The Directorate-General of Budget, Accounting and Statistics (DGBAS) on May 24 forecast that Taiwan’s GDP is set to grow by 2.4 percent this year, a drop of more than 1 percentage point adjustment from its February forecast. This was a major cut and it now seems that economic growth is unlikely to exceed 3 percent this year. Following the publication of the forecast, the government attracted widespread criticism, leading Premier Jiang Yi-huah (江宜樺) to announce a set of measures aimed at stimulating the lackluster economy.
The agency’s numerous forecast adjustments have made people question its abilities. However, adjustments to economic forecasts are standard practice. A comparison between the agency’s February forecast and its most recent one indicates that the driver for the downward adjustment was that export shipments for the first quarter of the year were lower than expected.
Taiwan’s economy is small and open, and fluctuations in the global economy can have a great impact on it. The global economy is affected by many factors and its performance is very difficult to forecast. Although the agency’s February forecast may have been slightly more optimistic than forecasts from other institutions, its recent downward adjustment was still reasonable.
Given current knowledge, economists still have a long way to go before they are able to deliver more precise forecasts. If those in charge of DGBAS were able to reliably forecast economic activity, they would have been picked up by overseas financial institutions long ago. Instead, the real problem is how economic forecasts should be considered, and whether they require direct responses.
Since economic forecasts are often not reliable, the government should not respond directly to them. According to media reports, the Cabinet immediately reacted to the DGBAS latest forecast by proposing measures to stimulate the economy. A closer look at these measures shows that most of them were already planned or in the process of being implemented, and their implementation was simply accelerated.
The announced NT$3.24 billion (US$108.2 million) investment is but a drop in the ocean in terms of the overall economy. Most of the announced measures are politically, not economically, motivated, and are largely symbolic.

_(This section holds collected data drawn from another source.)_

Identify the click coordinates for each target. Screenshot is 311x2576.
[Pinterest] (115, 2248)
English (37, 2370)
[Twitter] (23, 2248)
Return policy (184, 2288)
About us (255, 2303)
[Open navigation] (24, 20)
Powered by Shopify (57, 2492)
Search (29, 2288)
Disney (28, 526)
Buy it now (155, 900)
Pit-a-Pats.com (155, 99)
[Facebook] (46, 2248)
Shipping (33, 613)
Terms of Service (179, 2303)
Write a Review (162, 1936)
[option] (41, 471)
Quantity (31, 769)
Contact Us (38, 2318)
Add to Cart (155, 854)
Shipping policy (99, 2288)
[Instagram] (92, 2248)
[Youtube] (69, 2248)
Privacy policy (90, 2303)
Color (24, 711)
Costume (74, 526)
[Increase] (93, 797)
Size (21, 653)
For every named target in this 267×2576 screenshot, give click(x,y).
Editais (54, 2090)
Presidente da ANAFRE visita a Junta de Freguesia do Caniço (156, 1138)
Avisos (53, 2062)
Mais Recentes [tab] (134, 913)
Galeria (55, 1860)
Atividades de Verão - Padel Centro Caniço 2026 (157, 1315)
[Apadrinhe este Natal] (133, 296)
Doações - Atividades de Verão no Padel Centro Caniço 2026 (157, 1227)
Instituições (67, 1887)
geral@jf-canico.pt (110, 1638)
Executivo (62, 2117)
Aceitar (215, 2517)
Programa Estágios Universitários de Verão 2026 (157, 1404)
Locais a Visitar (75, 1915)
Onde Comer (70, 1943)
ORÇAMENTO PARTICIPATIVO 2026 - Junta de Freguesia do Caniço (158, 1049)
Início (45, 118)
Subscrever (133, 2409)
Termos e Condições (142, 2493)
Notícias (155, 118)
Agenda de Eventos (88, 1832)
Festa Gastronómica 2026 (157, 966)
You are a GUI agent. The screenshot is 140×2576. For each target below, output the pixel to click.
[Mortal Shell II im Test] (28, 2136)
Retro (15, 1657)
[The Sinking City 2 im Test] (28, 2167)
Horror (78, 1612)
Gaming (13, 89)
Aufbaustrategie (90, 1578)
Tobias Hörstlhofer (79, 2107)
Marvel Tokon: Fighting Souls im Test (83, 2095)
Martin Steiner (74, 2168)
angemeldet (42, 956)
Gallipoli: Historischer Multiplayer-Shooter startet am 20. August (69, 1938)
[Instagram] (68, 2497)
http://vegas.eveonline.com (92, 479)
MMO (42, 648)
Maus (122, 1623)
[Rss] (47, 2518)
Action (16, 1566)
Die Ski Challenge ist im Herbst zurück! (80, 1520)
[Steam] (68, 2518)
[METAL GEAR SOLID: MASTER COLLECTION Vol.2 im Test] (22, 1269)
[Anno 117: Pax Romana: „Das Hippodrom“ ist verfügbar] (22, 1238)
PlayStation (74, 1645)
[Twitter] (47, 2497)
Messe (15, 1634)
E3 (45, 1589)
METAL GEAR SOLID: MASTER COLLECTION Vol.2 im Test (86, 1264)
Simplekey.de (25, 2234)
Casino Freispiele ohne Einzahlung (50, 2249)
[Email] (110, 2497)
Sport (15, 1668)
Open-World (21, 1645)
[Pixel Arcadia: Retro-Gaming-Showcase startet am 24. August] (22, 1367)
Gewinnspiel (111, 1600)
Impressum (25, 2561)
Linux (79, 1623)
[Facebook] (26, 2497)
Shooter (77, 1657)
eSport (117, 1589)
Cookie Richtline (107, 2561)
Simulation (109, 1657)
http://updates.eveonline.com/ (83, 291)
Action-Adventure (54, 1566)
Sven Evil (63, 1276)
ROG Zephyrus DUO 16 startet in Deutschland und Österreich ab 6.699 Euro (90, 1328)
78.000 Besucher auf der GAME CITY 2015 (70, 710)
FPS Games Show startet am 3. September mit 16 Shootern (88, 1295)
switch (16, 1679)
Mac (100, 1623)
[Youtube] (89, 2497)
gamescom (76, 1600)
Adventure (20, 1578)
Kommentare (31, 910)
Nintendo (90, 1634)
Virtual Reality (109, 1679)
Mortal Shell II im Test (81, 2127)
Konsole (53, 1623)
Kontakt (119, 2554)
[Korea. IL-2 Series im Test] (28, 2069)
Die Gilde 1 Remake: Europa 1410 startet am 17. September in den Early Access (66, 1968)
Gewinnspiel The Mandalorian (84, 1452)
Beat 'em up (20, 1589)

Government policy should not be a direct response to such forecasts. If these hastily formulated measures were to have a substantive effect, the economy could perform even worse: Massive rushed investments would only lead to waste and misallocation of resources, and there is a risk that it could increase collusion between government and industry, benefiting the wealthy at the expense of the less well-off. This would do more harm than good to the nation.
After a prolonged slump, the economy is experiencing long-term structural problems that cannot be resolved by short-term stimulus measures. For ideological reasons and because of the composition of its supporter base, the Chinese Nationalist Party (KMT) is constantly advocating closer ties with China. It does little to promote other forms of foreign investment to diversify risk, and nor does it encourage effective measures to upgrade industry and keep businesses in Taiwan.
The long-term result of this approach has been a cross-strait factor price-equalization that has caused real wages in Taiwan to stagnate.
Additionally, since President Ma Ying-jeou (馬英九) came to power, government policies have facilitated housing speculation, leading to high property prices that restrict the spending of workers and concentrates capital in an unproductive sector. The result is anaemic domestic demand.
Over the past few years, the government has tried to increase domestic demand while economic growth has been restricted by fluctuations in the global economy. However, to be able to stimulate domestic spending through government policy it is also necessary to effect increases in real salaries and to bring speculation in the housing market under control.
Regrettably, to be able to deal with these issues, it is necessary to touch on the interests of the KMT’s core supporters and that would hurt donations to the party. Since the problem goes deep, addressing it will be a painful experience. Further, since Ma lacks the courage, every Cabinet measure aimed at stimulating the economy will be perfunctory at best.
For policy implementation to have a tangible effect it is not necessary to focus on GDP growth. Rather than being concerned about a few tenths of a percent, it would be far better to improve income distribution and social security guarantees which would allow the public to maintain a reasonable standard of living in the face of the international economic slump.
In the past, the KMT always boasted that it was adept at handling the economy and had promoted a set of values focused on economic growth. Now that it has to deal with economic stagnation resulting from structural problems, it cannot stop the public from using economic growth as the only standard by which to measure political achievement.
Therefore, when performance is poor, Cabinet members with responsibility for economic and financial matters end up being scapegoats for Ma.
Sher Chien-yuan is an assistant professor of business management at National Sun Yat-sen University. Liu Yu-hsi is a candidate for a doctoral degree in economics at Suffolk University, Boston, Massachusetts.